Custom data types and formats

Another new feature that will be available in the upcoming version of IDA Pro is the ability to create and render custom data types and formats.


(Embedded instructions disassembled and rendered along side with x86 code)

What are custom types and formats

  • Custom data type: A custom type is basically just a way to tag some bytes for later display with custom format, when the built-in IDA types (dt_byte, dt_word, etc) are not enough. For example: an XMM vector, a Pascal string, a half-precision (16 bits) floating-point number, a 16:32 far pointer (fword), uleb128 number and so on. To define a custom type, you need to provide its name, size (fixed or dynamically calculated), keyword for disassembly and a few other attributes.
  • Custom data format: The custom data format allows you do display a custom or built-in data type in any way you like. You can register several formats for each type and switch the representation. For example, you might want to switch the display of the same 16-byte XMM vector between four floats or two doubles. A format definition includes callback for printing (to display) and scanning (used during debugging to change the register values).
For example, here is a custom MAKE_DWORD format applied to the built-in dword type:

Its implementation is very simple:


Next we illustrate some possible usages of custom types and formats. Other uses are also possible too, it is up to your imagination.

Decoding embedded bytecodes

Imagine you are debugging an x86 program that implements its own VM and embeddes them in the program.
The classical solution for this problem can be:
  • Write a dedicated processor module and then load the extracted bytecodes separately
  • Or define the bytecodes as bytes and then use comments to describe the real meaning of those bytecodes.

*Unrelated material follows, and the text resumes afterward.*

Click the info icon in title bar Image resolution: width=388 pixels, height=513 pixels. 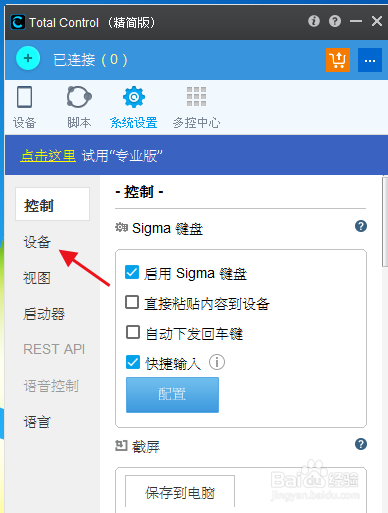pos(314,21)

With this new addition, one can just write a custom data type to handle the situation:


And if you happen to have a situation where the bytecodes are operands to instructions (as means of obfuscation), you can still apply the custom format on those operands:


The previous blog entry showed how to write processor modules using Python. What if one simply uses the "import" statement to import a full-blown processor module script and use it in the custom data types/formats? ;)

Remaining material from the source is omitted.